Participants'Comments

When the two AspectJ participants who attempted the performance-enhancing task were asked at trial-end what difficulties they had encountered, they both believed that the amount of code analysis required to express a concern in Ridl was a factor. One of these participants noted that the separation between Ridl and JCore was not as clean as desired.

I get the feeling that Cool is pretty close to capturing synchronization but that Ridl has a way to go . . . it's too meshed with Java
AspectJ Participant 3

This participant believed that it may be more difficult to separate object mobility issues from the core functional code than separating synchronization issues. The participant characterized object mobility issues as the location of an object at a particular execution point and how an object is passed into a method. These participants claimed that in order to understand how objects were moving around in the system, it was necessary to thoroughly understand the core semantics that supported the Ridl file.

Analysis of Results

The Emerald participants were able to implement more, faster than the AspectJ participants.

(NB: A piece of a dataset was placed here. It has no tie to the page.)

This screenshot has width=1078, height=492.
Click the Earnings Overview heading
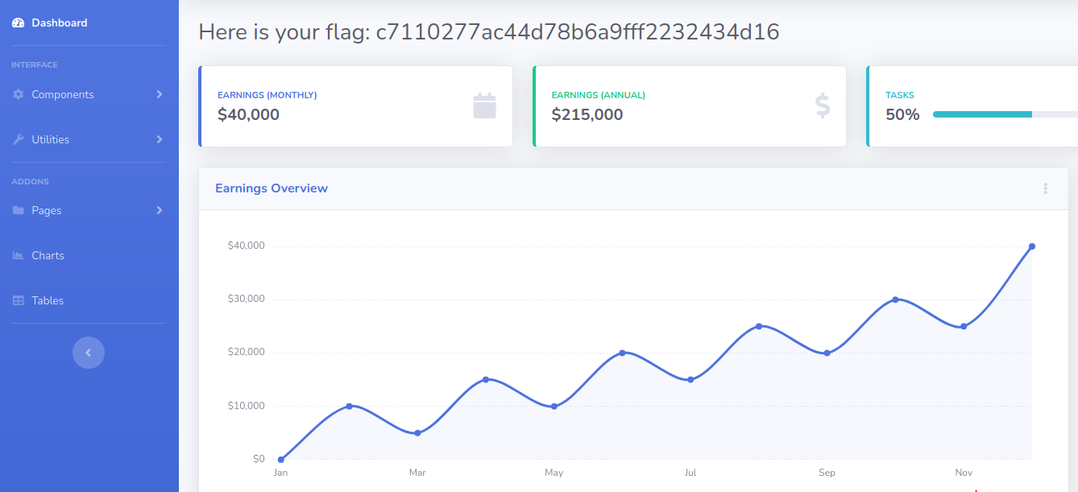click(272, 188)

The patterns of activity for the AspectJ participants showed a heavy emphasis on coding quite early in their tasks, as compared to those for the Emerald participants. This may point to the fact that massaging the Ridl code seemed like a quick way to solve object-mobility problems when, in fact, it was not. Interestingly, AspectJ participant 1, who successfully attempted task 3, did spend more time on analysis of the core semantics than on coding, while AspectJ participant 2, who unsuccessfully attempted task 3, showed the opposite distribution. This observation lends some credence to the participants' claims that in-depth analysis of the core semantics is required to correctly express a concern in Ridl.

The fact that AspectJ participants spent slightly more absolute time observing the program run could also suggest that they perceived that tinkering with the Ridl code and watching the program run would keep them from having to deal with the core semantics of the program.